ボタンも何もないただのフォームが1枚現れるだけなのであまり意味はありませんが、 最小の GUI アプリケーションは以下のようなものになります。

using System;
using System.Drawing;
using System.Windows.Forms;

class Program
{
  static void Main()
  {
    Application.Run(new Form());
  }
}

これを実行すると、 何一つ設定をいじっていないので、図1のようなデフォルトのサイズのフォームが1枚表示されます。 (300×300ドットが標準みたい。)

Windows アプリケーション初期状態
Windows アプリケーション初期状態

ちなみに、 これをコマンドプロンプトから「C# コンパイラ」を使ってコンパイルする場合には、 /target:winexe というオプションを付けてください。 (そうしないと、プログラムを実行するたびにコマンドプロンプトが表示されてしまいます。)

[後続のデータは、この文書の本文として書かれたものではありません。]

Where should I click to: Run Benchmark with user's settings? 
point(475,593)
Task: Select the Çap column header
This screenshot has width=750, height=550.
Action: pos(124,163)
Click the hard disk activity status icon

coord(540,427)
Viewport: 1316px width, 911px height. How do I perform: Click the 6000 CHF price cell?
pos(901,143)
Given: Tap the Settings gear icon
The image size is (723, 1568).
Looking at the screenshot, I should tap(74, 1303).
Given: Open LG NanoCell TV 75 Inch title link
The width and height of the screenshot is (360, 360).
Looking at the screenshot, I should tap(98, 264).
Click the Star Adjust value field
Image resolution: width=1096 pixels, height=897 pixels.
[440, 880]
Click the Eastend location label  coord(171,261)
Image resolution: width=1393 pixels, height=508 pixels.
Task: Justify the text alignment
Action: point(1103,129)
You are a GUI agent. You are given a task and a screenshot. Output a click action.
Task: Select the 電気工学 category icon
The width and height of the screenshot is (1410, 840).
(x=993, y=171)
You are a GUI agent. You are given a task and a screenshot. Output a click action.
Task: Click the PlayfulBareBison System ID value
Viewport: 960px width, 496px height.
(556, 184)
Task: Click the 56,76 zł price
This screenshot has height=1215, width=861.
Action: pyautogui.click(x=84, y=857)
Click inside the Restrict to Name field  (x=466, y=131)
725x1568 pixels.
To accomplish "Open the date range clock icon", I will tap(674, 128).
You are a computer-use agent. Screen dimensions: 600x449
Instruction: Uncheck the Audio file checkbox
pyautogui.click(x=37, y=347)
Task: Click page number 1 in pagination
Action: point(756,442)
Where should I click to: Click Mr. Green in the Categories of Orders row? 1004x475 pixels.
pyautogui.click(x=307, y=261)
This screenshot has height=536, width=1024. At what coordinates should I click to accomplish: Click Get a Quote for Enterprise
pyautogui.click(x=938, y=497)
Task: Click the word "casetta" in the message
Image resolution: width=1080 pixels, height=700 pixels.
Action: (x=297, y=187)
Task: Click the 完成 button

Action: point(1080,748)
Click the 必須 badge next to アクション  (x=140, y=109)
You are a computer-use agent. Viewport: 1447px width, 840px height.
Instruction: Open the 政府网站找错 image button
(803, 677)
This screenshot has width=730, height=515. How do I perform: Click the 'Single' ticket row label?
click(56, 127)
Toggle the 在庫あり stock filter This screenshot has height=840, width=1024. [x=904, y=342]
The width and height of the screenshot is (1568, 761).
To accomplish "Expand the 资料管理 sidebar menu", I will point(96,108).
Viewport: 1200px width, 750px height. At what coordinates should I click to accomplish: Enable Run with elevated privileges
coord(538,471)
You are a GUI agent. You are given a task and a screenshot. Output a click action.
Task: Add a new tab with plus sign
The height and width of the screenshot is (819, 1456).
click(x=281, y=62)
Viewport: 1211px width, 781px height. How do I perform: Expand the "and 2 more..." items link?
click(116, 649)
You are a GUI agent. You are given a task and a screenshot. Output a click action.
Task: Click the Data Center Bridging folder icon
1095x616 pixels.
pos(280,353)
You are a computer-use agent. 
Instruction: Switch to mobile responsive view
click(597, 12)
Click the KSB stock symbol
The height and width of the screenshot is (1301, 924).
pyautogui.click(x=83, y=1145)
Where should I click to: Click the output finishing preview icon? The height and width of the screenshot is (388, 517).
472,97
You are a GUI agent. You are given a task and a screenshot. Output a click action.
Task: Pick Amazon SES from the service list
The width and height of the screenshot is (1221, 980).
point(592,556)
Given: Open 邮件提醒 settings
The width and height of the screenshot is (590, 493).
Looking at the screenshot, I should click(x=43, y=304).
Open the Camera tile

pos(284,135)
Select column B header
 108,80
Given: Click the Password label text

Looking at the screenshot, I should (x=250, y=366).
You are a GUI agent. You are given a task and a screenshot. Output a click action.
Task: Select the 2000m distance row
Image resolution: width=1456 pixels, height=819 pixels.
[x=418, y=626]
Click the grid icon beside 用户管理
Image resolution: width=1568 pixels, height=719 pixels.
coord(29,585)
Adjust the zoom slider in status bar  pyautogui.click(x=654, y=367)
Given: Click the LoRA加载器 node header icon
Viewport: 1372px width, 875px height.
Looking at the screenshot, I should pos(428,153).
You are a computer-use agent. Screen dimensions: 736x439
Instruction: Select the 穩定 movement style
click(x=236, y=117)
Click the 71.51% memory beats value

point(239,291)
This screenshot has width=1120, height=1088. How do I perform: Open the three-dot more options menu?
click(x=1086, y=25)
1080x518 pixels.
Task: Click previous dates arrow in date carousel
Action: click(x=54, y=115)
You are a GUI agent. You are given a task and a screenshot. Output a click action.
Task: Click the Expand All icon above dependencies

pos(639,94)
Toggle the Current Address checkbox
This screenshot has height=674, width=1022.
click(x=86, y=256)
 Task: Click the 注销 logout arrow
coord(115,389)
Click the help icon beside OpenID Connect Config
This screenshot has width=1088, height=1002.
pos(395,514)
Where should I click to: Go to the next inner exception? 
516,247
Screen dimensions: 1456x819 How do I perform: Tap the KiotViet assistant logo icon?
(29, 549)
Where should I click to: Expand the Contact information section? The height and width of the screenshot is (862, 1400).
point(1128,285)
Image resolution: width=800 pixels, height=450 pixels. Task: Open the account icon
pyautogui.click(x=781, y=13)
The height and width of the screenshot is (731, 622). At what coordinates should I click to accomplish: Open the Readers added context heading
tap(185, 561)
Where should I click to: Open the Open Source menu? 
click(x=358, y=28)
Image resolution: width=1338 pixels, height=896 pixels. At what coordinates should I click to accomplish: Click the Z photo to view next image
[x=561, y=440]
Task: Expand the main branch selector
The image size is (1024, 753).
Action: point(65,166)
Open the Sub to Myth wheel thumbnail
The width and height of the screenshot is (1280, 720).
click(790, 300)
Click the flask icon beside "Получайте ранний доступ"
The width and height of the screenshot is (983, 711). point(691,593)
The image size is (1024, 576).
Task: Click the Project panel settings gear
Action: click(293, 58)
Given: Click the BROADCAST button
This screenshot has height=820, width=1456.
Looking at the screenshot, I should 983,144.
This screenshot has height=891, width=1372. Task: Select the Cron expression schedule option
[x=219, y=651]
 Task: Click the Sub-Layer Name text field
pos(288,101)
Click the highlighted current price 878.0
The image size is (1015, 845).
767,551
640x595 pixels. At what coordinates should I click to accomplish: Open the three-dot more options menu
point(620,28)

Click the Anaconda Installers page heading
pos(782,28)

csc /target:winexe Program.cs

それでは、次に、フォームのサイズを変えたり、 タイトルバーにテキストを表示させたりしてみましょう。 フォームのサイズやタイトル文字は、全て「プロパティ」になっています。 Width プロパティがフォームの幅、 Height が高さ、 Text がタイトル文字になります。 これらを設定し、以下のようなプログラム作成・コンパイルし、実行すると、 図2のようなフォームが表示されるはずです。

using System;
using System.Drawing;
using System.Windows.Forms;

class Program
{
  static void Main()
  {
    Form f = new Form();
    f.Width = 200;
    f.Height = 200;
    f.Text = "サンプルプログラム";
    Application.Run(f);
  }
}

幅・高さとタイトル文字を設定
幅・高さとタイトル文字を設定

ただし、上述のようなプログラミングスタイルは、説明の取っ掛かりとしては分かりやすいのですが、 通常はこのスタイルでは GUI アプリケーションを作りません。 以下のコードに示すように、 フォームごとに Form クラスを「継承」した「派生クラス」を作るスタイルが一般的です。

using System;
using System.Drawing;
using System.Windows.Forms;

class Program
{
  static void Main()
  {
    Application.Run(new Form1());
  }
}

class Form1 : Form
{
  public Form1()
  {
    this.Width = 200;
    this.Height = 200;
    this.Text = "サンプルプログラム";
  }
}

GUI 部品を Form に追加

前節のままだと、単にフォームが表示されただけで、あとできることというと、 最小化・最大化・終了くらいのものです。 まともな GUI アプリケーションにするためには、 ボタン等の部品を追加していく必要があります。

GUI 部品の作成

ここではボタンを例にして説明しましょう。 ボタンは Button クラスのインスタンスとして作成できます。 幅や高さ、ボタンに表示される文字を、 ぞれぞれ Width, Height, Text プロパティで設定できるあたりは Form クラスと全く同じです。 あるいは、Size プロパティを使えば、幅と高さを同時に指定できます。 また、ボタンを置く位置は Location プロパティを使って指定します。

Button button1;
button1 = new Button();
button1.Location = new Point(10, 10);
button1.Size = new Size(170, 30);
button1.Text = "ここを押して";

Form に追加

これだけでは、ボタンを1つ作っただけで、まだフォーム上に表示されません。 フォームにボタンを登録する必要があります。 .NET Framework では、 フォーム上に表示すべき部品のことをコントロールと呼び、 Form クラスはこのコントロールの一覧である Controls というプロパティを持っています。 そして、Controls に対して、Add メソッドを呼び出すことで、 コントロール(ここでの例の場合、ボタン)を追加することができます。

using System;
using System.Drawing;
using System.Windows.Forms;

class Program
{
  static void Main()
  {
    Application.Run(new Form1());
  }
}

class Form1 : Form
{
  Button button1;

  public Form1()
  {
    this.Width = 200;
    this.Height = 80;
    this.Text = "サンプルプログラム";

    this.button1 = new Button();
    this.button1.Location = new Point(10, 10);
    this.button1.Size = new Size(170, 30);
    this.button1.Text = "ここを押して";

    this.Controls.Add(this.button1);
  }
}

これをコンパイル・実行すると図3のようなフォームが表示されるはずです。

ボタンを追加したフォーム
ボタンを追加したフォーム

イベントハンドラの設定

前節の段階でもまだあまり意味のある GUI アプリケーションではありません。 なんせ、ボタンを押しても何も起こりません。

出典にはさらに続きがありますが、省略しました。